(Provided entries Opens)
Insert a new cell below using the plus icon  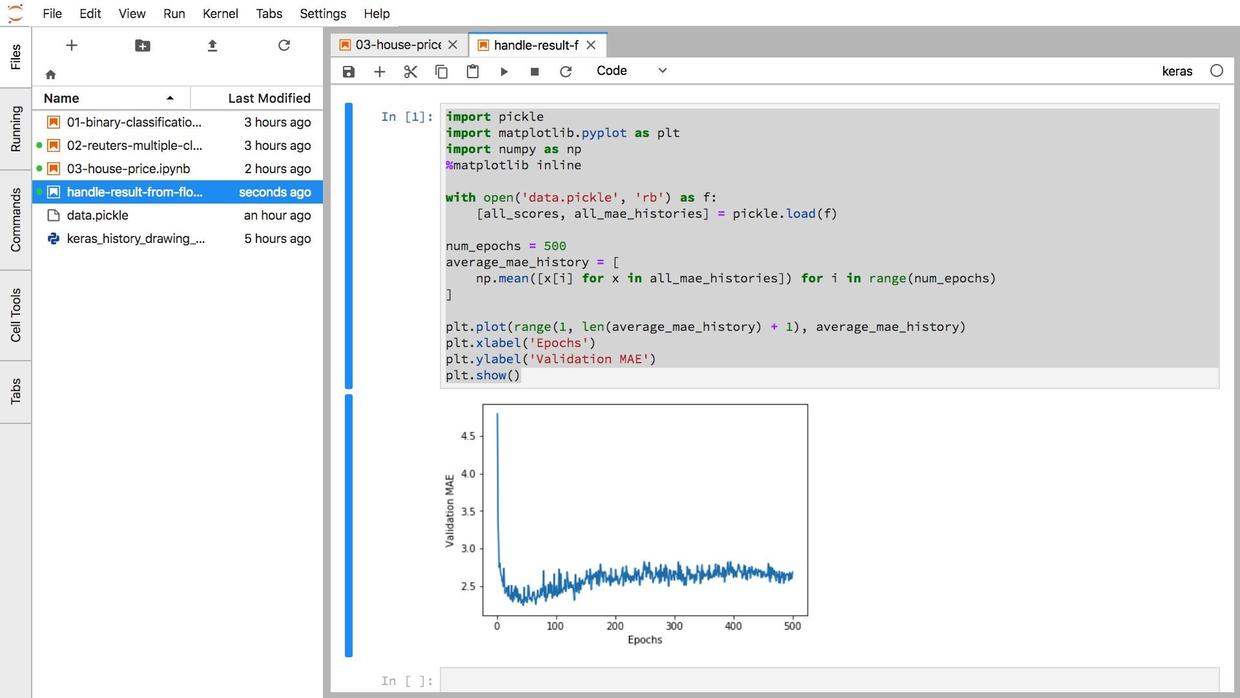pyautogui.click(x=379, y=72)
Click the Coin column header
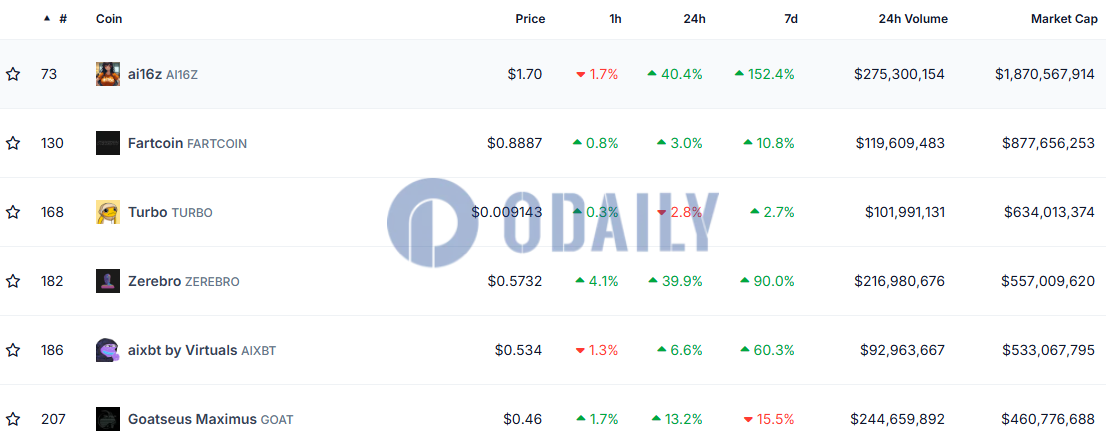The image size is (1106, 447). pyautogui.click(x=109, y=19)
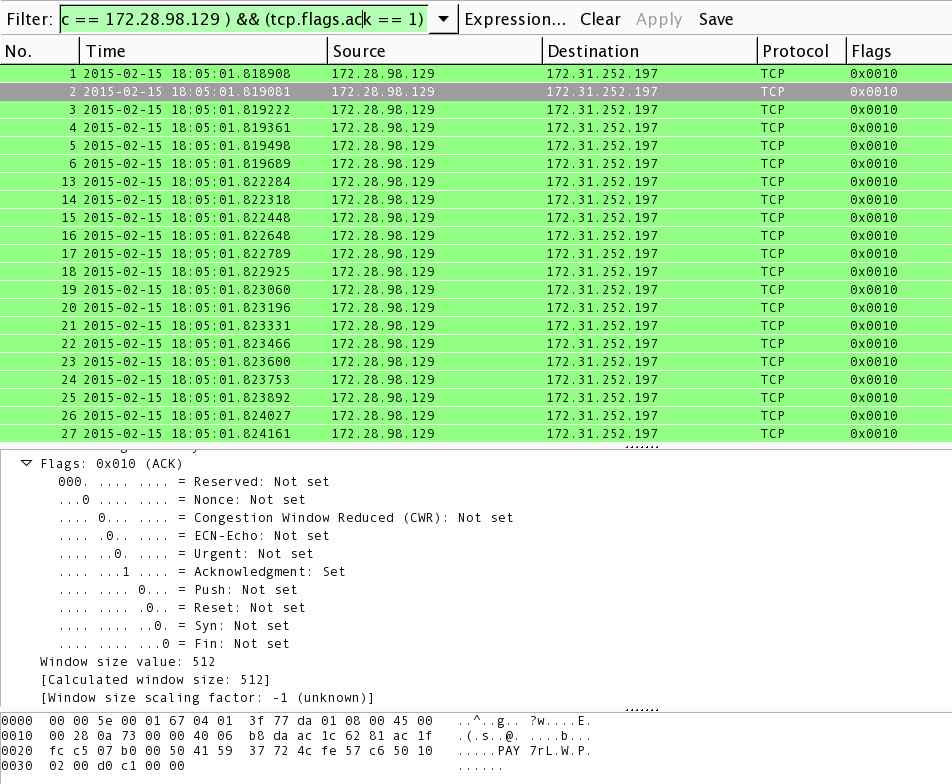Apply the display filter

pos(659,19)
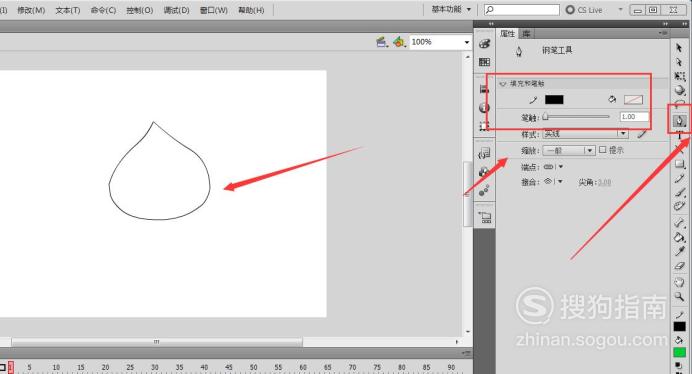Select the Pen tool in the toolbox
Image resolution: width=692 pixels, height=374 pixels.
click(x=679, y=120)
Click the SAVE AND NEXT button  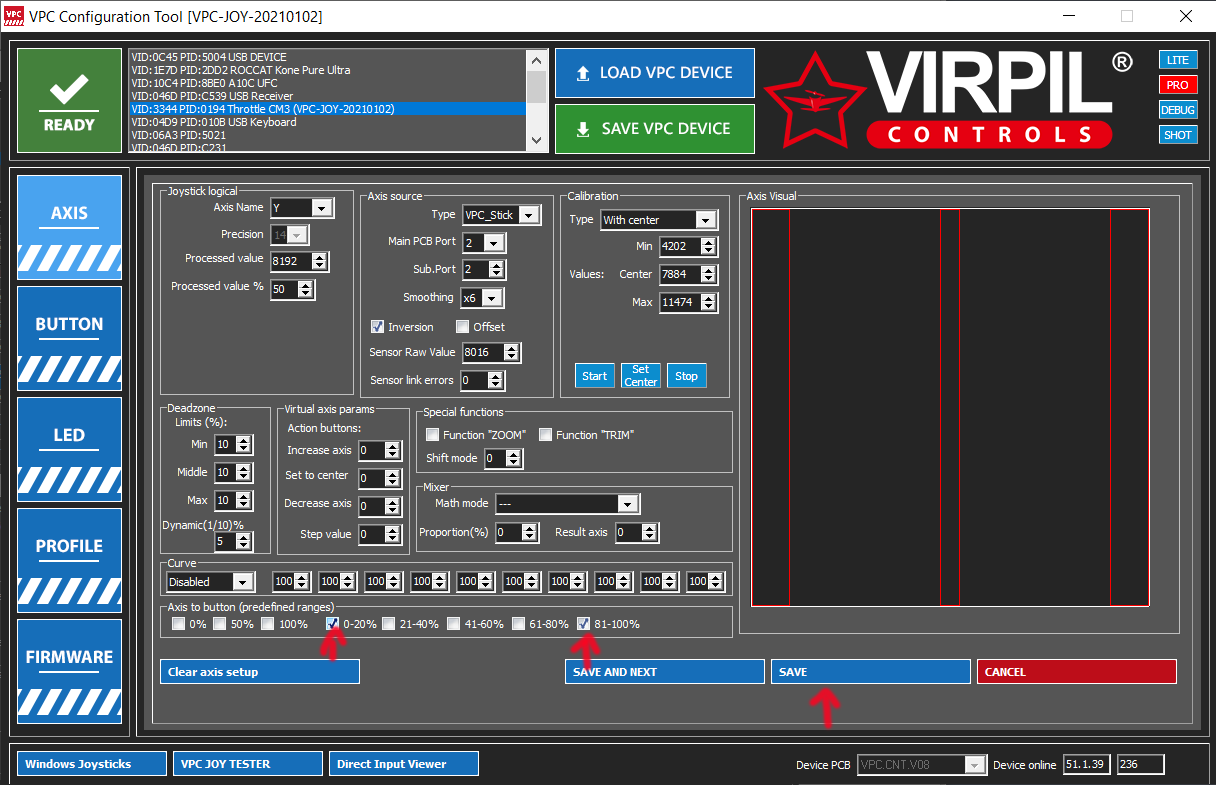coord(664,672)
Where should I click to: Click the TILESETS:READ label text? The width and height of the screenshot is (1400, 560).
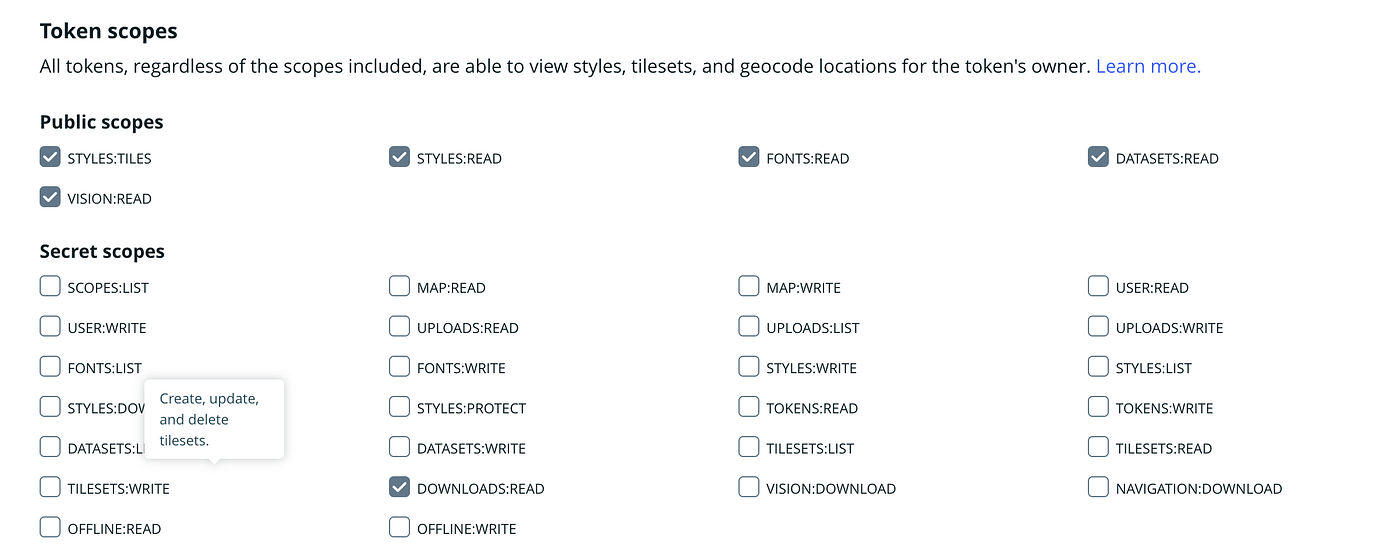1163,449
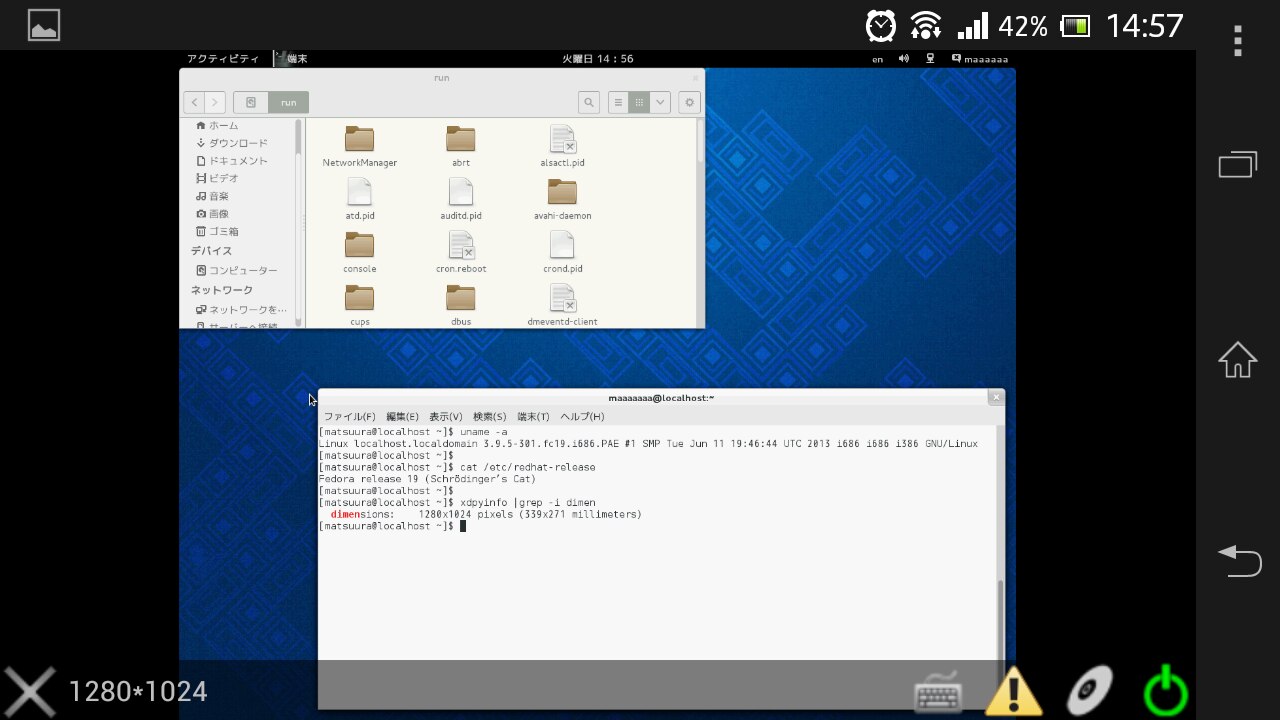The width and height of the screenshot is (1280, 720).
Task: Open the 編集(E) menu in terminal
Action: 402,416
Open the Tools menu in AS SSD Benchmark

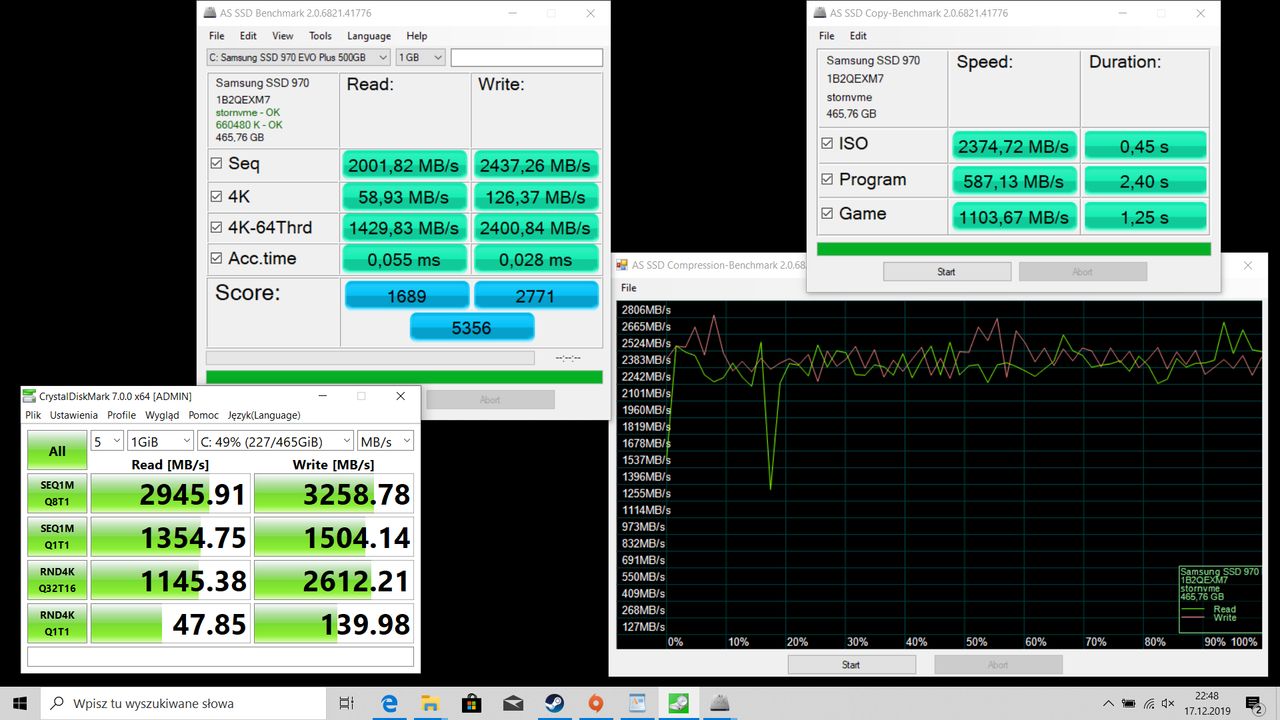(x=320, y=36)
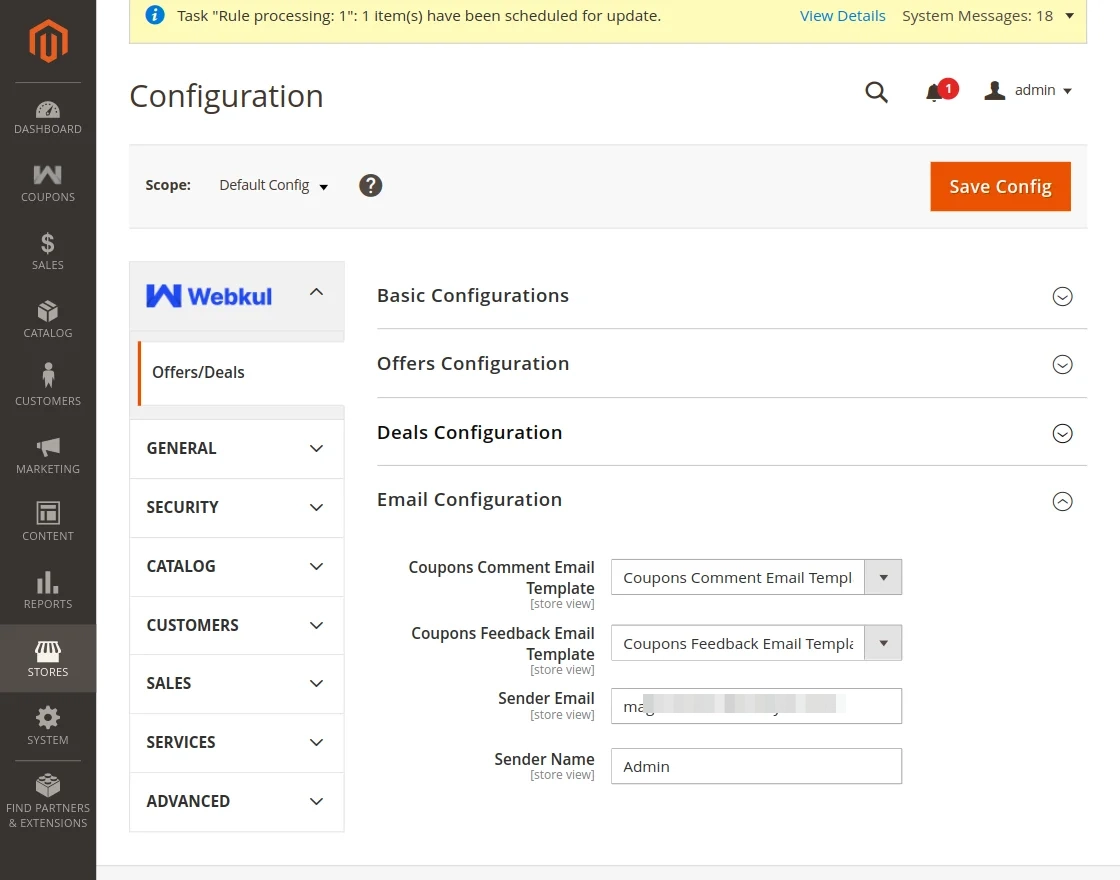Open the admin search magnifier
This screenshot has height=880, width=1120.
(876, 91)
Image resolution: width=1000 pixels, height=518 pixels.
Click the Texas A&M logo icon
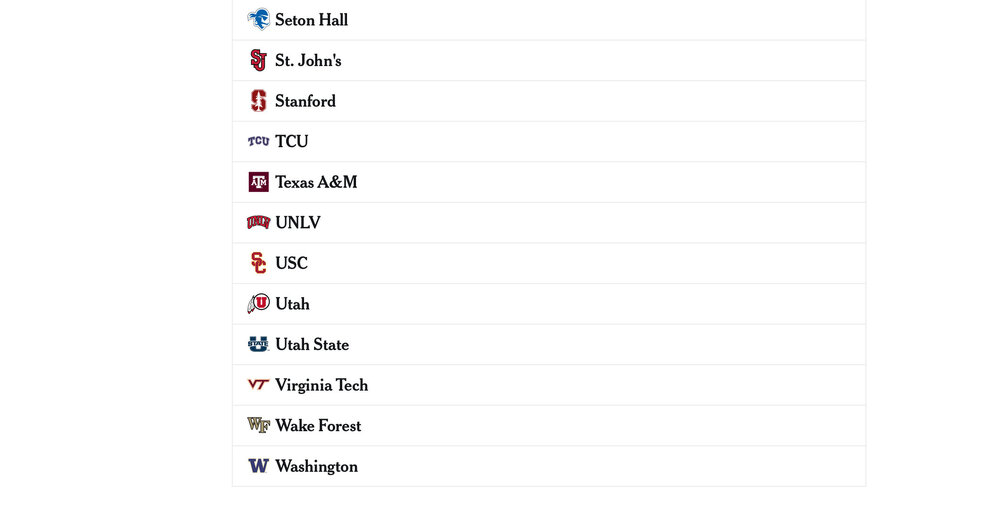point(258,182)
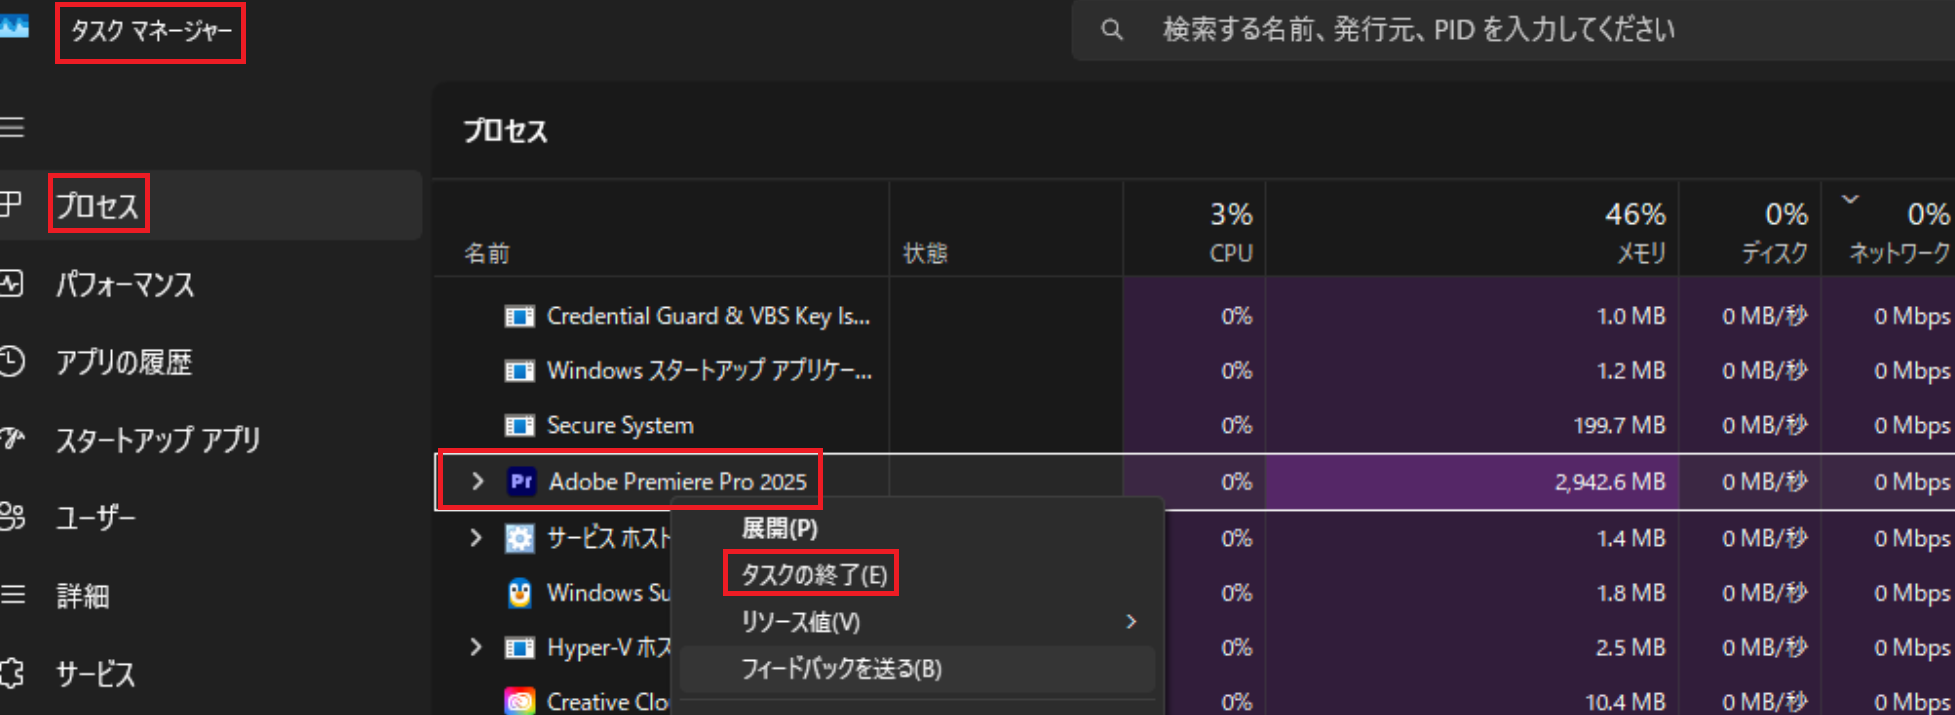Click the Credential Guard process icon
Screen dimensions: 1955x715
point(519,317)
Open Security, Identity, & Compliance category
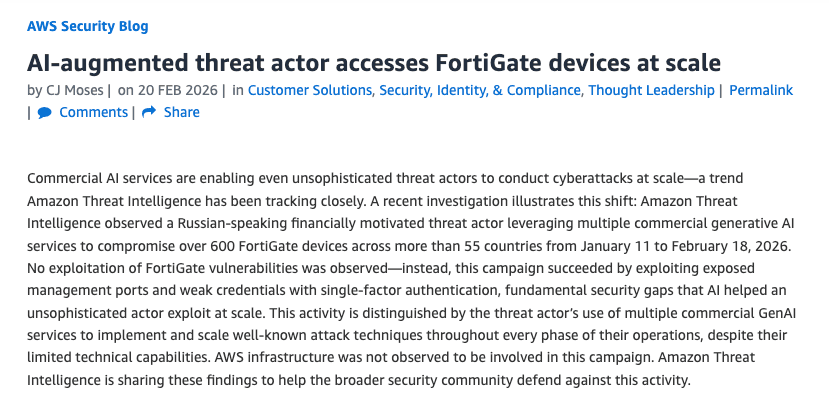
(Provided entries Closes)
◆ The problem ◆
Reproduce the lines above beginning at the line that contains "Where should I" and ending at the line that contains "Image resolution: width=1000". No pictures.

◆ Solved exercise ◆
Where should I click to: Click the TILESETS:READ label text? The width and height of the screenshot is (1400, 560).
1163,449
The width and height of the screenshot is (1280, 720).
Task: Open the 編集(E) menu in terminal
Action: 402,416
Open the Tools menu in AS SSD Benchmark

(x=320, y=36)
Open the admin search magnifier
This screenshot has height=880, width=1120.
(876, 91)
Image resolution: width=1000 pixels, height=518 pixels.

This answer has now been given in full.